CD4+ T cells are thought to play a pivotal role in the pathogenesis of EAE and MS.
In order to investigate the depletion of CD4+ T cells from the systemic circulation as an effective strategy for the treatment of MS, we performed extracorporeal CD4+ T cell adsorption, using a filter to which anti-CD4+ antibody is immobilized as a ligand, in adoptively transferred EAE.
Rats treated with CD4+ T cell removal filter (CD4RF) exhibited milder clinical signs of EAE and earlier recovery than those receiving sham treatment.

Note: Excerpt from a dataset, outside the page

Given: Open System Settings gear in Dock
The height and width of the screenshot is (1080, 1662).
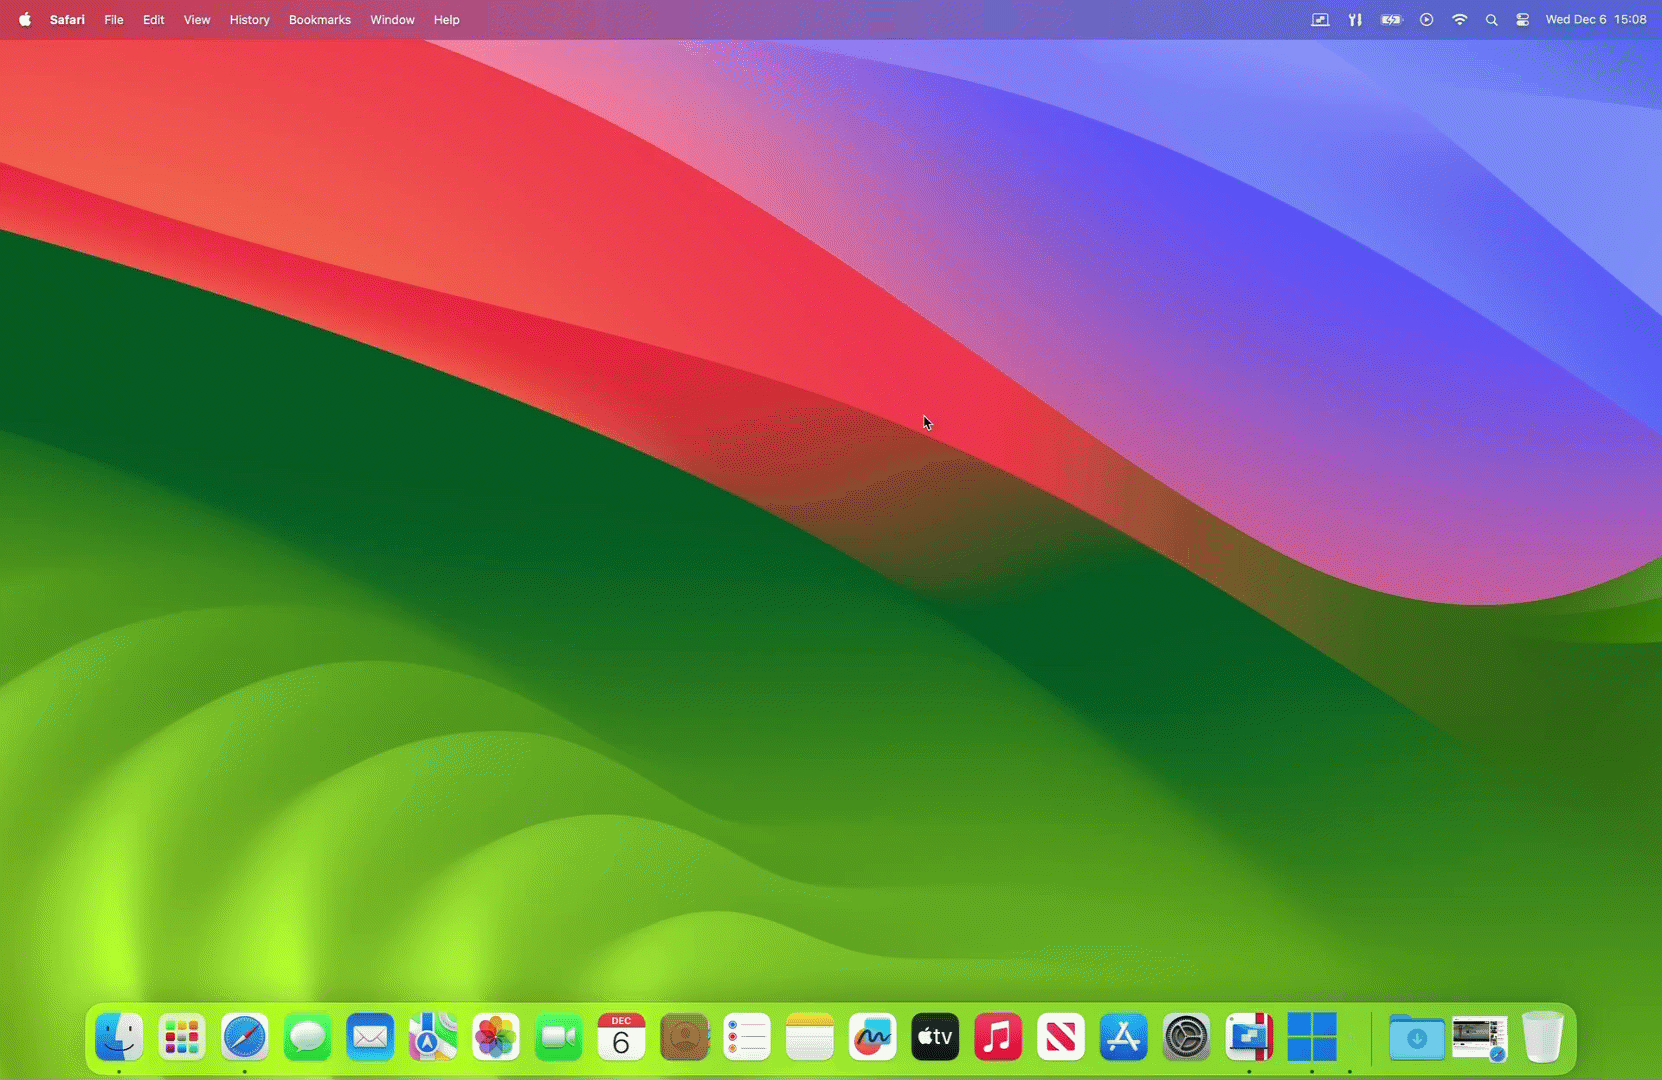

Moreover, the thymic cells from EAE rats treated with CD4RF exhibited a suppressed proliferative response and IFN-g production to myelin basic protein.
These results suggest that depletion of CD4+ T cells from the systemic circulation by extracorporeal treatment is a potentially useful strategy for treatment of acute phase and relapsing MS.